Linux CXL
 help / color / mirror / Atom feed
From: Terry Bowman <Terry.Bowman@amd.com>
To: Bjorn Helgaas <helgaas@kernel.org>
Cc: alison.schofield@intel.com, vishal.l.verma@intel.com,
	ira.weiny@intel.com, bwidawsk@kernel.org,
	dan.j.williams@intel.com, dave.jiang@intel.com,
	Jonathan.Cameron@huawei.com, linux-cxl@vger.kernel.org,
	rrichter@amd.com, linux-kernel@vger.kernel.org,
	bhelgaas@google.com
Subject: Re: [PATCH v2 4/5] cxl/pci: Forward RCH downstream port-detected errors to the CXL.mem dev handler
Date: Tue, 28 Mar 2023 08:41:38 -0500	[thread overview]
Message-ID: <c03b8d66-65d9-40fc-dd0a-1b8154e24f6e@amd.com> (raw)
In-Reply-To: <20230324223656.GA2660301@bhelgaas>

Hi Bjorn,

On 3/24/23 17:36, Bjorn Helgaas wrote:
> I'd call this a "PCI/AER: ..." patch since that's where all the
> changes are.
> 
> On Thu, Mar 23, 2023 at 04:38:07PM -0500, Terry Bowman wrote:
>> From: Robert Richter <rrichter@amd.com>
>>
>> In RCD mode a CXL device (RCD) is exposed as an RCiEP, but CXL
>> downstream and upstream ports are not enumerated and not visible in
>> the PCIe hierarchy. Protocol and link errors are sent to an RCEC.
> 
> "RCD" isn't a common term in drivers/pci; can you expand it once here?
> 
>> Now, RCH downstream port-detected errors are signaled as internal AER
>> errors (UIE/CIE) with the RCEC's source ID. A CXL handler must then
> 
> Similarly, "UIE" and "CIE" are new to drivers/pci; can you expand them
> before using?  I assume Uncorrectable Internal Error (UIE) and
> Corrected Internal Error (CIE)?  (Annoying that the PCIe spec uses
> "Correctable" in general, but "Corrected" for Internal Errors.)
> 
>> inspect the error status in various CXL registers residing in the
>> dport's component register space (CXL RAS cap) or the dport's RCRB
>> (AER ext cap). [1]
>>
>> This patch connects errors showing up in the RCEC's error handler with
> 
> "Connect errors ..." (we already know this text applies to *this
> patch*).
> 
>> the CXL subsystem.
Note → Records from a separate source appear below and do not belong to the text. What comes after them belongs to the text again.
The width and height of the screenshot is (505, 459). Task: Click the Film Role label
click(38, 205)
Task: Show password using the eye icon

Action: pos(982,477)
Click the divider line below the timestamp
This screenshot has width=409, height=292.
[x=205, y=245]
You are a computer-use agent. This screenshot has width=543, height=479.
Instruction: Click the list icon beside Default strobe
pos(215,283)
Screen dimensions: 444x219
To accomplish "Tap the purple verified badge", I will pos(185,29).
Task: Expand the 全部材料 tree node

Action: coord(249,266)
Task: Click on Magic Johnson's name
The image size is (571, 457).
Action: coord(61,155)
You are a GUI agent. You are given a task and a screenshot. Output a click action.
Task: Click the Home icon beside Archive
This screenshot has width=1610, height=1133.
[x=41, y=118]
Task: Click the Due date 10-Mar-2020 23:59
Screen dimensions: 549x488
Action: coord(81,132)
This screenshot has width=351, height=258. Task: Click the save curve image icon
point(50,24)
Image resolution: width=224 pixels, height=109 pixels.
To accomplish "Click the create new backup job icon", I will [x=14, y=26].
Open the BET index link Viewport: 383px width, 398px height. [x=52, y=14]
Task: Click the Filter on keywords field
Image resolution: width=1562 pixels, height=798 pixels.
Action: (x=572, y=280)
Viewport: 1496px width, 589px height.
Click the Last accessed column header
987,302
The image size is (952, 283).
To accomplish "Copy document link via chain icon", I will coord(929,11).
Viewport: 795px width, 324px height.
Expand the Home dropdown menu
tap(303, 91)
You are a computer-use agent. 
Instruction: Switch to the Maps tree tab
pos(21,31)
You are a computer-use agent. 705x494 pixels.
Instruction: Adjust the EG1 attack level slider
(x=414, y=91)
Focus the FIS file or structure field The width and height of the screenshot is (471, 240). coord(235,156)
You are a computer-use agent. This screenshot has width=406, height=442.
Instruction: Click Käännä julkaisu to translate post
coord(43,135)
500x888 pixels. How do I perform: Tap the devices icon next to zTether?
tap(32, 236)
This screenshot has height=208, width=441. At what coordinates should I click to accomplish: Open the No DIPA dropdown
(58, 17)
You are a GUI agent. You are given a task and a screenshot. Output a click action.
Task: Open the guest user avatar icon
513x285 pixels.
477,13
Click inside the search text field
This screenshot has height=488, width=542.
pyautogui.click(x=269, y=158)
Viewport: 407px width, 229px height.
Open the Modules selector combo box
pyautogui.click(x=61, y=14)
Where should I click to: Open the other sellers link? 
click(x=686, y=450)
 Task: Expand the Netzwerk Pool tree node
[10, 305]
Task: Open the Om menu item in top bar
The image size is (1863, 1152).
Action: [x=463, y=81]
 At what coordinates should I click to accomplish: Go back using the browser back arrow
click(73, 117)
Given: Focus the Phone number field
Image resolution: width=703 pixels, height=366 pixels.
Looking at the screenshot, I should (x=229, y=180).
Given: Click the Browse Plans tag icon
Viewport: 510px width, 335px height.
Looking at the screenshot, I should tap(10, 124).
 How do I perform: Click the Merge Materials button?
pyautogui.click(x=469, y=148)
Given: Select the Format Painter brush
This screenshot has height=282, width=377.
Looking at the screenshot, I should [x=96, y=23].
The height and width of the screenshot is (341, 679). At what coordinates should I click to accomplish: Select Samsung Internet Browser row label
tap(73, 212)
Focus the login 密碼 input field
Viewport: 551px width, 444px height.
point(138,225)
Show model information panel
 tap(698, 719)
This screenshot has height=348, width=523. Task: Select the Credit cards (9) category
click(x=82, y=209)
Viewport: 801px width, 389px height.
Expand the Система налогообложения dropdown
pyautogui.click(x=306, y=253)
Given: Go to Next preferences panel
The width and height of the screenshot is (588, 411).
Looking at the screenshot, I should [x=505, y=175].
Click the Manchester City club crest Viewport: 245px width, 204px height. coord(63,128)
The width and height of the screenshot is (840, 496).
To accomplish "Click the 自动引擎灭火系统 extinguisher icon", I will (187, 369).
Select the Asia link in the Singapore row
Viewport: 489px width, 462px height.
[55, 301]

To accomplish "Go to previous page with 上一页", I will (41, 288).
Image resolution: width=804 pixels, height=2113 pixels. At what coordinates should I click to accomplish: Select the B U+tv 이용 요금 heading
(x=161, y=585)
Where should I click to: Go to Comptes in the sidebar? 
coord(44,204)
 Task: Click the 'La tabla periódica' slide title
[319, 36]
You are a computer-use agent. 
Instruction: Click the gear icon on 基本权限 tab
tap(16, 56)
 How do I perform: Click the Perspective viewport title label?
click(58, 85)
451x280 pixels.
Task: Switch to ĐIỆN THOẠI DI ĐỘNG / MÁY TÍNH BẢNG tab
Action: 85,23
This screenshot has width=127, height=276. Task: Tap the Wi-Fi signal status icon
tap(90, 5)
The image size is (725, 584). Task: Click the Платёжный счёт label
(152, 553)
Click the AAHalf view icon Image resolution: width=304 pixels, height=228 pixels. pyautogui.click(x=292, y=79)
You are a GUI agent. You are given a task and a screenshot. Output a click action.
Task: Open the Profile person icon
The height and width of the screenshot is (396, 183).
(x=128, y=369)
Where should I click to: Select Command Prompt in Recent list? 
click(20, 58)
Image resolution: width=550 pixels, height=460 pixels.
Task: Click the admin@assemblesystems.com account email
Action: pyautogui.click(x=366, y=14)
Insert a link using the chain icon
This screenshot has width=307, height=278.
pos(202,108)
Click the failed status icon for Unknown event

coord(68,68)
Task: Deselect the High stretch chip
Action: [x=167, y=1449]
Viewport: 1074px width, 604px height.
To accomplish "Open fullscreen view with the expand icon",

Implement this by forwarding the error to all CXL
>> devices below the RCEC. Since the entire CXL device is controlled only
>> using PCIe Configuration Space of device 0, Function 0, only pass it
>> there [2]. These devices have the Memory Device class code set
>> (PCI_CLASS_MEMORY_CXL, 502h) and the existing cxl_pci driver can
>> implement the handler.
> 
>> The CXL device driver is then responsible to
>> enable error reporting in the RCEC's AER cap
> 
> I don't know exactly what you mean by "error reporting in the RCEC's
> AER cap", but IIUC, for non-Root Port devices, generation of ERR_COR/
> ERR_NONFATAL/ERR_FATAL messages is controlled by the Device Control
> register and should already be enabled by pci_aer_init().
> 
> Maybe you mean setting AER mask/severity specifically for Internal
> Errors?  I'm hoping to get as much of AER management as we can in the
> PCI core and out of drivers, so maybe we need a new PCI interface to
> do that.
> 
> In any event, I assume this sort of configuration would be an
> enumeration-time thing, while *this* patch is a run-time thing, so
> maybe this information belongs with a different patch?
> 
>> (esp. CIE and UIE) and to
>> inspect the dport's CXL registers in addition (CXL RAS cap and AER ext
>> cap).
>>
>> The reason for choosing this implementation is that a CXL RCEC device
>> is bound to the AER port driver, but the driver does not allow it to
>> register a custom specific handler to support CXL. Connecting the RCEC
>> hard-wired with a CXL handler does not work, as the CXL subsystem
>> might not be present all the time. The alternative to add an
>> implementation to the portdrv to allow the registration of a custom
>> RCEC error handler isn't worth doing it as CXL would be its only user.
>> Instead, just check for an CXL RCEC and pass it down to the connected
>> CXL device's error handler.
>>
>> [1] CXL 3.0 spec, 12.2.1.1 RCH Downstream Port-detected Errors
>> [2] CXL 3.0 spec, 8.1.3 PCIe DVSEC for CXL Devices
>>
>> Co-developed-by: Terry Bowman <terry.bowman@amd.com>
>> Signed-off-by: Terry Bowman <terry.bowman@amd.com>
>> Signed-off-by: Robert Richter <rrichter@amd.com>
> 
> Since you're sending this patch (Terry) your Signed-off-by should be
> last.
> 

I'll move my Signed-off-by to the last.

Regards,
Terry

  parent reply	other threads:[~2023-03-28 13:42 UTC|newest]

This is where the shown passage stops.